DATA PROVIDED
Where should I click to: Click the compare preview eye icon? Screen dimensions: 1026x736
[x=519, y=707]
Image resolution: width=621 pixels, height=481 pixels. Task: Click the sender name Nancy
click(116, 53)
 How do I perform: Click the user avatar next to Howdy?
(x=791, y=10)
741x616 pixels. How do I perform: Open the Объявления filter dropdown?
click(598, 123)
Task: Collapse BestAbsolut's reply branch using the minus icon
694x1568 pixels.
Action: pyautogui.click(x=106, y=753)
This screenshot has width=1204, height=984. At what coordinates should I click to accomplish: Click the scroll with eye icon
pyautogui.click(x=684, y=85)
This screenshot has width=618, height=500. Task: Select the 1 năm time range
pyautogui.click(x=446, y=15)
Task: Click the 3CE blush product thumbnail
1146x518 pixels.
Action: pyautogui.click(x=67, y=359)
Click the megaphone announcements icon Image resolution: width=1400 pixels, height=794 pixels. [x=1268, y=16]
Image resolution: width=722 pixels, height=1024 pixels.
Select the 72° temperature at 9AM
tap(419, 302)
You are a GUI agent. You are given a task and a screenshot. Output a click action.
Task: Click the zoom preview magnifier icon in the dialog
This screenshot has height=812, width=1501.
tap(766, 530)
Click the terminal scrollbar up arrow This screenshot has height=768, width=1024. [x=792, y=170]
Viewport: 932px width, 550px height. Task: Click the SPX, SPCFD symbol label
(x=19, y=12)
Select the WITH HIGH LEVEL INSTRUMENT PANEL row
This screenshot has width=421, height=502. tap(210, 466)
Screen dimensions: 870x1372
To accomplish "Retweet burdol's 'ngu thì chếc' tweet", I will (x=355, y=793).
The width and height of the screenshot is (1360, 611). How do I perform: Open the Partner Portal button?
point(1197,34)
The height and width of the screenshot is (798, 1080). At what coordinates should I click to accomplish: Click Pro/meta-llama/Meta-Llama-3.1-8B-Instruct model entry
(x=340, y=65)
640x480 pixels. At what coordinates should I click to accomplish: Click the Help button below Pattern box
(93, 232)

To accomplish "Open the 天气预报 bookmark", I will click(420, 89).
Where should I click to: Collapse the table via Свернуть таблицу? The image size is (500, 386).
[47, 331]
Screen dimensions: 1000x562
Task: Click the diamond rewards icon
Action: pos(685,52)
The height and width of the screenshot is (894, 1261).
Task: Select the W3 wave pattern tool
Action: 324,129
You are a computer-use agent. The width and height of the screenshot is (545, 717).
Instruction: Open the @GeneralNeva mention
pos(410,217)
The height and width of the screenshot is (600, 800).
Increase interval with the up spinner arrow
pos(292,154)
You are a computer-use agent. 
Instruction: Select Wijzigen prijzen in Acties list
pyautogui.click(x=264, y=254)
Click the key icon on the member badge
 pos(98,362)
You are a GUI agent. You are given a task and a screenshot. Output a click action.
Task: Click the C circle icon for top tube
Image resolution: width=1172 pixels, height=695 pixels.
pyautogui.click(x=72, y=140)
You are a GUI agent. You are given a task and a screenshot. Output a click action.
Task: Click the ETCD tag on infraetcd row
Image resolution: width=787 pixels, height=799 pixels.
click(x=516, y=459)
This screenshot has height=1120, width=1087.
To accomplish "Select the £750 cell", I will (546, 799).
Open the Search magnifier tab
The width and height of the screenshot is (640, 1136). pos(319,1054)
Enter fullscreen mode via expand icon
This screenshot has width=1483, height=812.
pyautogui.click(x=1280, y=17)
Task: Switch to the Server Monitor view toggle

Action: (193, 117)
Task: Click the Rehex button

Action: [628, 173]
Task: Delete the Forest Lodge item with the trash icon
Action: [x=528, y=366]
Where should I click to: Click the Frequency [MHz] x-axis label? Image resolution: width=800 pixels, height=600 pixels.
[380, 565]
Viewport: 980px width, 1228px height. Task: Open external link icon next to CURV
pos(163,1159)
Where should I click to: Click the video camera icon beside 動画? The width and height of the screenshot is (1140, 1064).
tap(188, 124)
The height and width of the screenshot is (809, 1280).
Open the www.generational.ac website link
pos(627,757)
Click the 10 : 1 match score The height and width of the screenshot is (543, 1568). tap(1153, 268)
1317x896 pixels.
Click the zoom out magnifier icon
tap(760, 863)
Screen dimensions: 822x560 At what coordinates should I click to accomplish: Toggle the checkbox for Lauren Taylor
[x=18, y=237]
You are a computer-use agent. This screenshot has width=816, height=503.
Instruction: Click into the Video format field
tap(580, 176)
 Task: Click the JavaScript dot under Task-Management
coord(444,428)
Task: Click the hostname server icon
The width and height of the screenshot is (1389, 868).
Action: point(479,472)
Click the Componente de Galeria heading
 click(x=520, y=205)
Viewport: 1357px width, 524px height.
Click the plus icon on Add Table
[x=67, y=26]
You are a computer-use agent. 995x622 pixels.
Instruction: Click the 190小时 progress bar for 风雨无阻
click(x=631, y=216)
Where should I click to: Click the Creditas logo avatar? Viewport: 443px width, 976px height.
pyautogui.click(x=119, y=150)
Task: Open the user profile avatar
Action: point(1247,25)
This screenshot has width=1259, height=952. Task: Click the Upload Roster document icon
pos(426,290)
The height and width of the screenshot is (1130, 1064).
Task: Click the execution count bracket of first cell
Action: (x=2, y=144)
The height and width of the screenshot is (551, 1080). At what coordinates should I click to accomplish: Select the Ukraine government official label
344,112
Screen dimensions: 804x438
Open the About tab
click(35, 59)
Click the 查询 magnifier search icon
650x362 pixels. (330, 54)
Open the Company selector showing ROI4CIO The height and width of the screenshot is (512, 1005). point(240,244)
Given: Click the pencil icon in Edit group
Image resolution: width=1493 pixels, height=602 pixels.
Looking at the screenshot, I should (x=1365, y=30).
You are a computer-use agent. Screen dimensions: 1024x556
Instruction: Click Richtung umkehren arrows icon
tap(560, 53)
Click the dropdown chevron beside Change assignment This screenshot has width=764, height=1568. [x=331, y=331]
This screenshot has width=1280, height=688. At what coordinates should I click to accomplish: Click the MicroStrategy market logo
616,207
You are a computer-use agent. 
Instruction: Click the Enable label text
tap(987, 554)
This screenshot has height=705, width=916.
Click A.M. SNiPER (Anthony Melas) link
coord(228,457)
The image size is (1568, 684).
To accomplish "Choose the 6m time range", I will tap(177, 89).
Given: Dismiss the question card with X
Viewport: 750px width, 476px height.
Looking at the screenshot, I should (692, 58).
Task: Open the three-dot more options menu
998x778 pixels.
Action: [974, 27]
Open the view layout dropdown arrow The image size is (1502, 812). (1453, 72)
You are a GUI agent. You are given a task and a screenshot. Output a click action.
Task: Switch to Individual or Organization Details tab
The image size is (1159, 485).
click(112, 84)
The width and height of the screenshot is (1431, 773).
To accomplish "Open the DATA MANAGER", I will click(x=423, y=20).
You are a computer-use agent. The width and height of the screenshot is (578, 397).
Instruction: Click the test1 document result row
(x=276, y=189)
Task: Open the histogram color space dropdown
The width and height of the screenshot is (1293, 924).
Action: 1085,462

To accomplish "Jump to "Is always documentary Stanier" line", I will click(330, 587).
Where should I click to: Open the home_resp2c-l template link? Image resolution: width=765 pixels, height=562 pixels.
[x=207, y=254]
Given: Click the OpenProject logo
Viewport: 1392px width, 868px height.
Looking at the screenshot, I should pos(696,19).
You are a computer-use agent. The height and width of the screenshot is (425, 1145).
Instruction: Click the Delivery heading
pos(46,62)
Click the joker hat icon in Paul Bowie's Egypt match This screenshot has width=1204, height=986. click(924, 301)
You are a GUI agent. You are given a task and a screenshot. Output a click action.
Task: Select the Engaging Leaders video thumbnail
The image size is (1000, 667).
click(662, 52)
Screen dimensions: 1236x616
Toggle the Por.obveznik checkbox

WHAT IS EXPECTED
Among the entries above, which lines include "computer"? List them all.

ANSWER SECTION
You are a computer-use agent. The width and height of the screenshot is (545, 717).
You are a computer-use agent. 
You are a computer-use agent. This screenshot has width=816, height=503.
You are a computer-use agent. 995x622 pixels.
You are a computer-use agent. Screen dimensions: 1024x556
You are a computer-use agent. 
You are a computer-use agent. The width and height of the screenshot is (578, 397).
You are a computer-use agent. The height and width of the screenshot is (425, 1145).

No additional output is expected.